A founding member of the youth participation and gender equality group Hashtag Generation, Senel was also selected as a Queen’s Young Leader Award recipient in 2017.
Yet the real inspiration for his advocacy comes from family. “My father worked in the military, so he was away for a long time. At that time, it was mostly my mother who raised my sister and I,” Senel said. Like many others, Senel’s mother had to balance work with more traditional roles of running a household and raising young children. “I saw for myself how my mother was treated differently and held to different expectations, as a woman,” Senel explained.
Apart from this, she was worried for her family’s safety. Not wanting to alarm her children, she kept her fears to herself. “We were young at the time. We didn’t understand the context of the war. We just knew our father was only in Colombo some of the time,” Senel explained. “It was only once we were older that we realised the difficulties she had faced in raising us.”

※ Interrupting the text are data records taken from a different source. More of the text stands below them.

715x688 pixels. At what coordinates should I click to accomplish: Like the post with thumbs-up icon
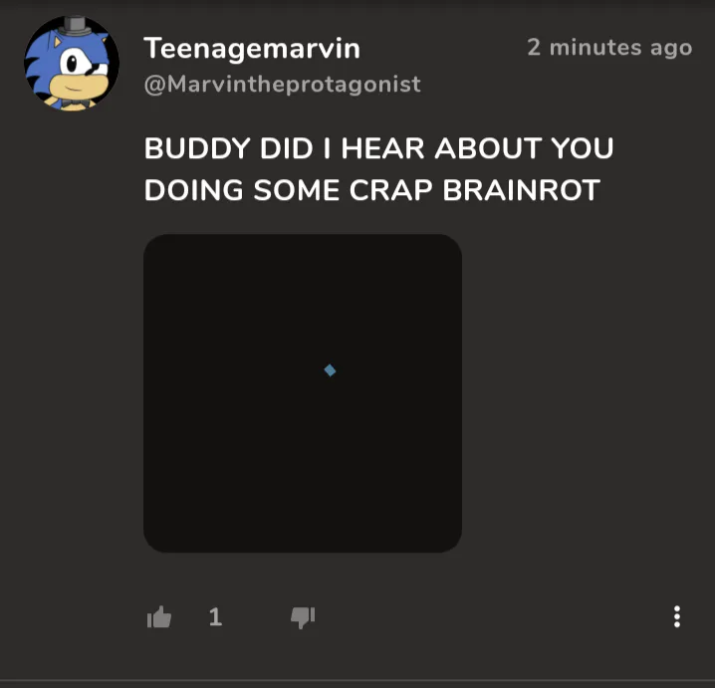click(159, 617)
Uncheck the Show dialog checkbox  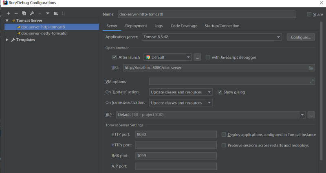tap(220, 92)
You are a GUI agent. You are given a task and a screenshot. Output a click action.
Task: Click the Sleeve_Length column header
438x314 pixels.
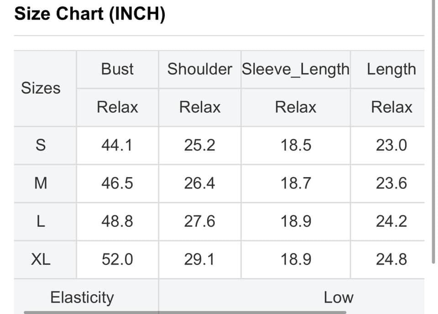point(296,69)
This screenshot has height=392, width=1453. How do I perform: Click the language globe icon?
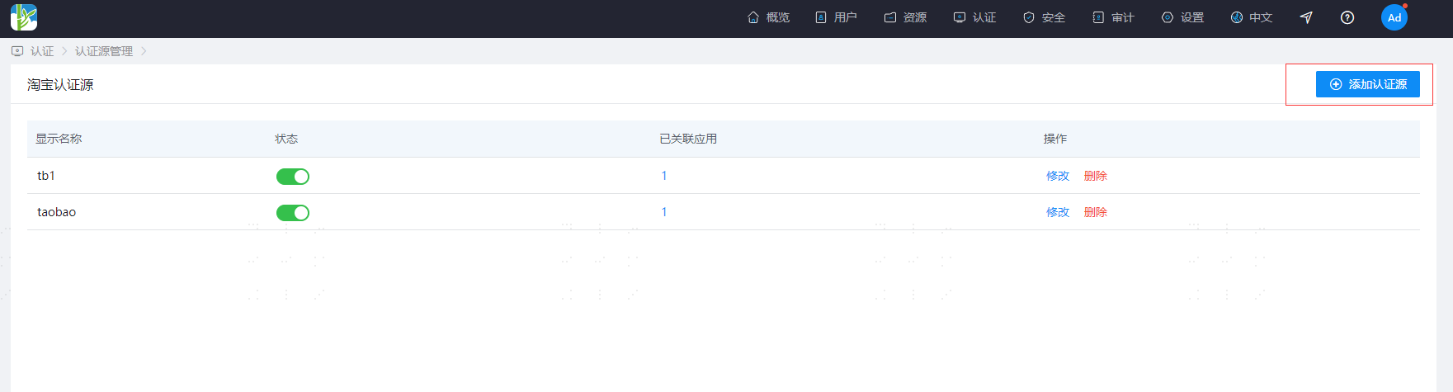tap(1236, 17)
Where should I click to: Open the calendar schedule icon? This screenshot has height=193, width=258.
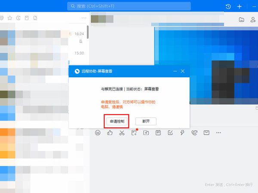(x=158, y=133)
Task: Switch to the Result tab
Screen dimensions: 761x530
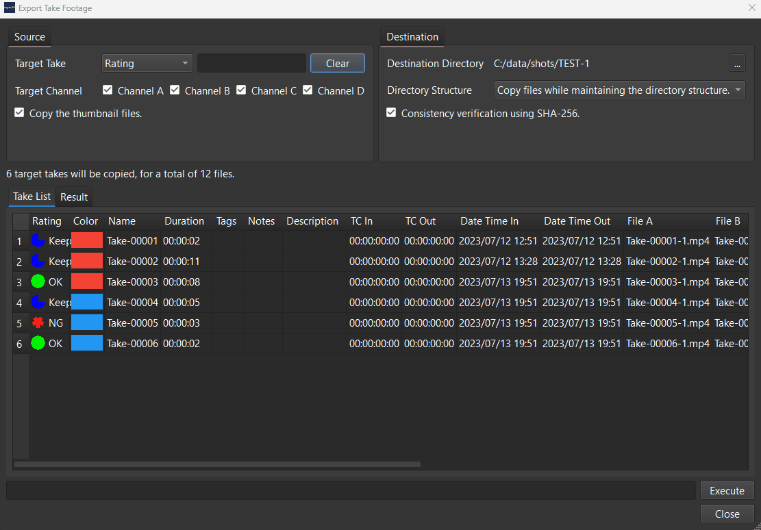Action: click(x=73, y=197)
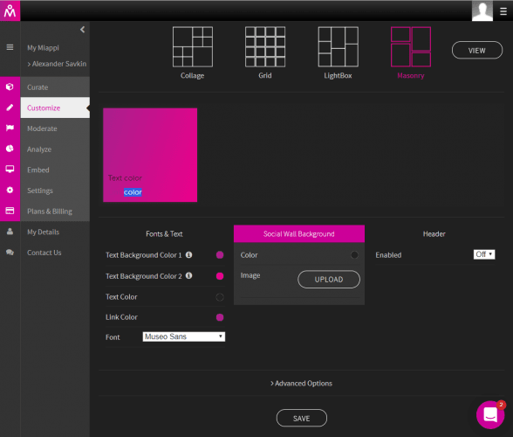Open the chat support bubble icon
This screenshot has height=437, width=513.
click(490, 414)
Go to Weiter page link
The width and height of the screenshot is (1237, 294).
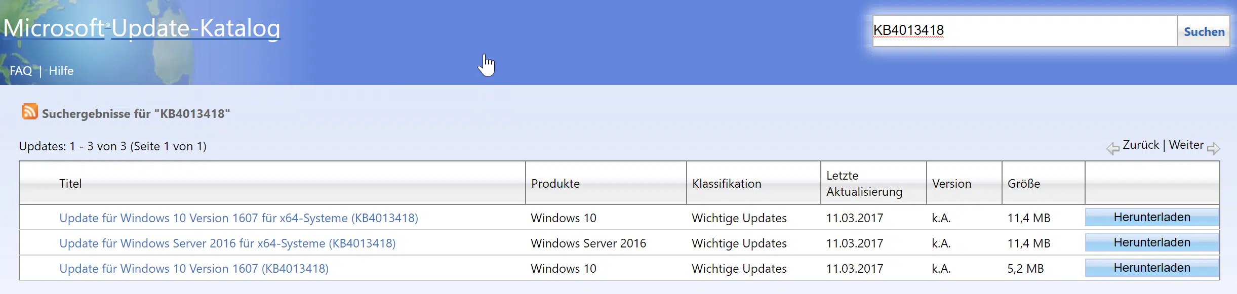pos(1186,145)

After graduating, Senel said he also received training on gender issues, which taught him to see things from a different perspective. “Boys our age often don’t see gender inequality as an issue. That’s because schools haven’t taught any different, and we’re socialised to think that it’s normal. So people don’t see gender inequality as injustice… we’re not taught to question.”
Apart from this training, Senel also traveled across the country and meet people with different perspectives to his. “These experiences shape the way you think, and the way you look at things.”
When it comes to the gender equality debate, men are often placed on a pedestal, Senel said. “Men are supposed to play certain roles. They are seen as powerful, strong, dominant and sometimes even violent. They are not supposed to express emotion. And this gives men access to certain privileges… but it also negatively affects them in different ways,” Senel said.
Those who did not fall within these prescribed “roles” would often face immense pressure. This is mirrored in society too.
Sociologists in Sri Lanka found that the suicide rate among men was higher than women, particularly in agrarian communities during drought. They have drawn links to the suicide rate among men and the stereotypical expectations of men to be providers for their families. “This is a good example of how men are placed on a pedestal, but also face unfair expectations. So gender equality is a men’s problem too, and it’s up to all of us to fight these expectations.”